Request 1
In the passage on abortion, in what year was Roe v. Wade decided?
Request 2
Continue the passage on abortion from its last sentence.

Predictably with the advance of technology in imaging and neo-natal care of earlier births, public opinion has shifted in the pro-life direction in recent years. But consider the logic of the “pro-choice” position that has prevailed in the USA since the contrived Roe v. Wade Supreme Court decision 38 years ago in 1973. It has always been plain that birth was a very arbitrary point at which to assign sanctity to human life, since involuntary and induced births occur at different points of gestation. But once it is accepted that a class of human life is not a sacred person, it should clarify the question: just what exactly is sacred about ANY human life? And in fact, smart academics in our vaunted (why is a very good question to me) Ivy League universities have actually proposed that life be made disposable for a time AFTER birth: that a grace period should be given to determine if the child should live. Is this a keeper or a lemon? The important point to me is that this is entirely consistent with the initial denial of sanctity of a human life, only moving the decision period.

Data segment

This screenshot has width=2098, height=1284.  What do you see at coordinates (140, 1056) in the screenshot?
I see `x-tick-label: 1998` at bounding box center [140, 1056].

Expected answer 1
1973

Expected answer 2
Cultural conservatives have often spoken of a “culture of death.” But death is not the objective. It’s the consequence of a “culture of SELF.” At the bottom of this is that a selfish irresponsibility sits at the disposition that human life, even that of our own offspring, is a matter of convenience. This baby doesn’t fit with my plans or my preference at this time. Both here and in Europe which has also long practiced casual sex and open abortion, we are now in an economic crisis; finally at the end of our fiscal rope. My strong belief is that that is no accident. It is the same selfish and irresponsible spirit. I think such a consequence could have been predicted for a people who so long ago amputated the natural instinct to prize and care for its children in the womb, or at least countenanced such and its consequence of death. And if they face bankruptcy and some deprivation of what they have come to expect, will that possibly bring a general cultural repentance? Or might there be great further calamity to come?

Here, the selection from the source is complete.